There is other small detail point I thought was worth emphasizing, as it’s a particularly savvy callback to past discussions of trauma in the MCU. When Bucky awakens from his Winter Soldier nightmare, he’s sleeping on the floor of his Spartan apartment. It’s a sly callback to Sam and Steve’s very first conversation all the way back in The Winter Soldier. As they’re about to part ways, Sam comments that, now that he’s home, Steve must not be able to adjust to the beds, because they were both used to sleeping on rocks like a caveman when deployed; Steve agrees, quipping that beds are like marshmallows. Bucky has the same trauma, only he has no one with whom to joke about the shared dilemma. It speaks both to the universality of a soldier’s experience and to Bucky’s profound isolation – a man out of time just like Steve Rogers, but now fundamentally alone.
It is always a joy to see Don Cheadle, and he’s well used here. Serving a sort of older mentor role to Sam, and a sounding board on his reluctance to take up the Captain America mantle, is a smart use of the character. It’s also nice to see a scene of two black characters taking center stage in the MCU outside of Black Panther.

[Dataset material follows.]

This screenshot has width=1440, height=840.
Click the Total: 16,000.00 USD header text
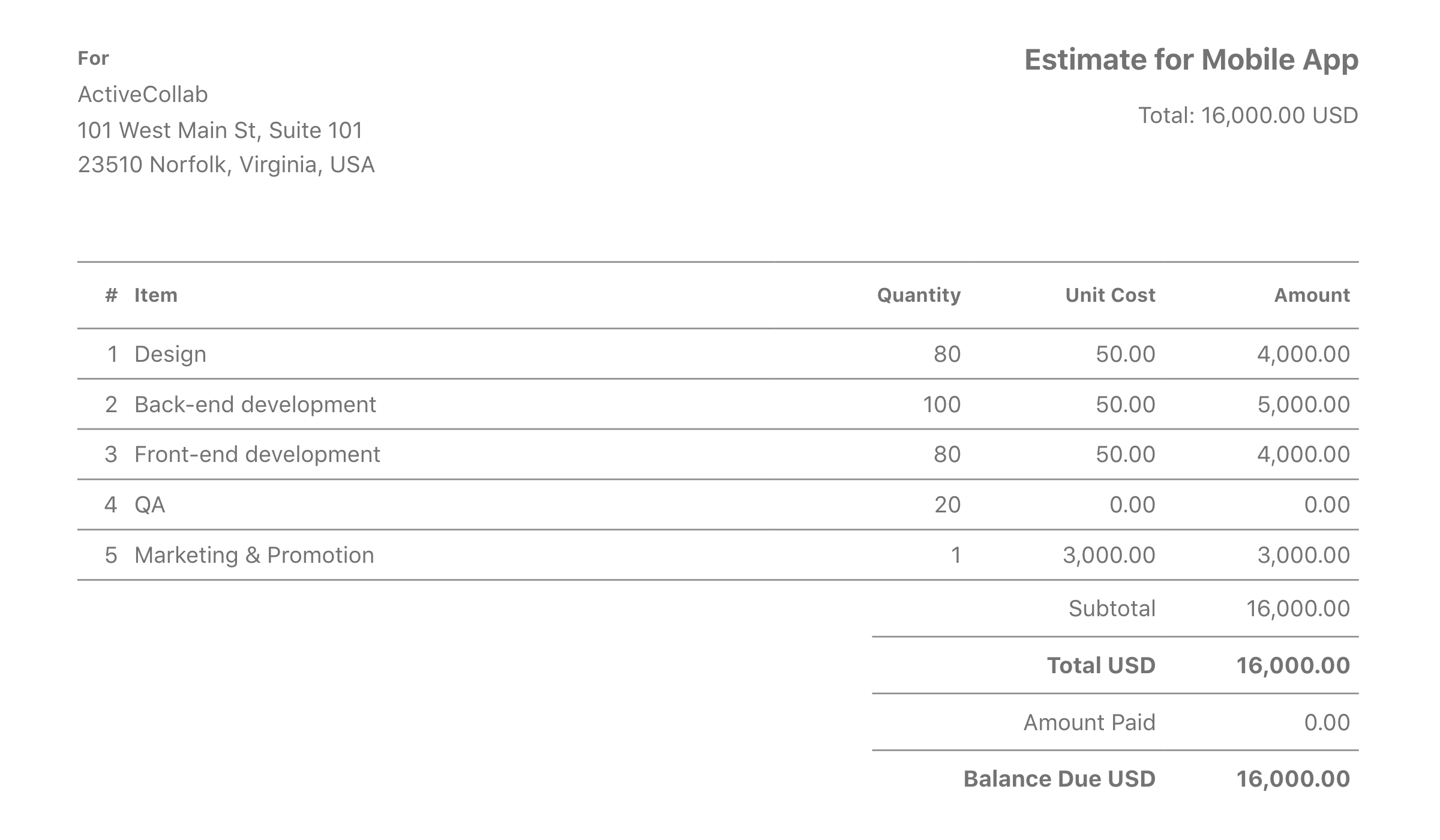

In fact, in the land outside Wakanda, I’m not sure two black characters have ever had a serious conversation before in the entire MCU. That director Kari Scogland stages the scene before a tribute wall to the man out of time, Steve Rogers, and frames the word “Nazis” pregnantly between the actors speaks volumes. These two black men may be the heroes of today, but they’re forever forced to reckon with the weight of white culture has born upon them. It’s an omnipresent reminder of our country’s fraught history.

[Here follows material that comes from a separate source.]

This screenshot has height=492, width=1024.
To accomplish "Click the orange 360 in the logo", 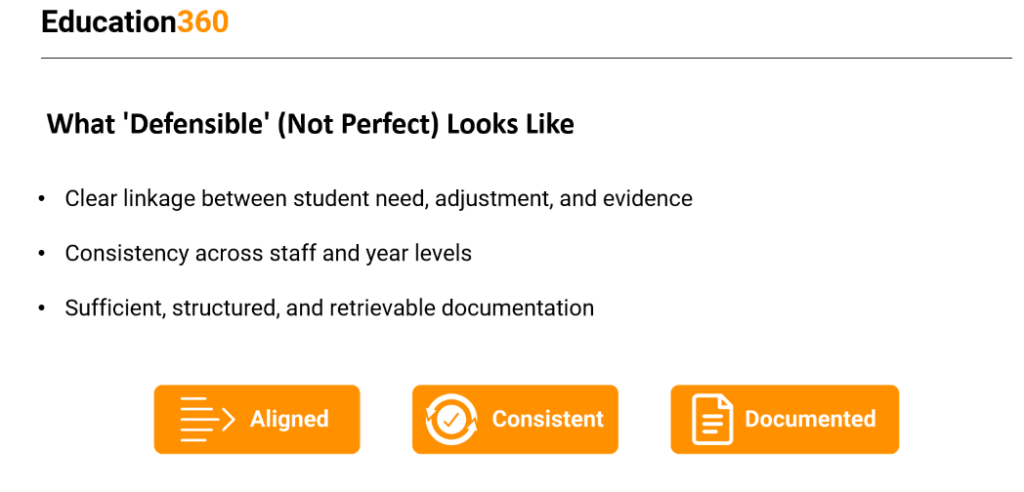I will [203, 21].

Nevertheless, and I know I’ve been super critical here, I thought the episode was incredibly fun. In the most important ways, it feels like the direct sequel to Captain America: The Winter Soldier that we never received. From genuine leading man work from both core actors to one of the best action sequences in television history, I’m incredibly excited for what’s to come next week. Television is a long form medium for a reason. We shouldn’t get too hot or too cold based on any one episode. It’s clear we have a very talented director at the helm, and a very strong cast. Now it’s time to get Bucky and Sam together and see if their chemistry remains electric!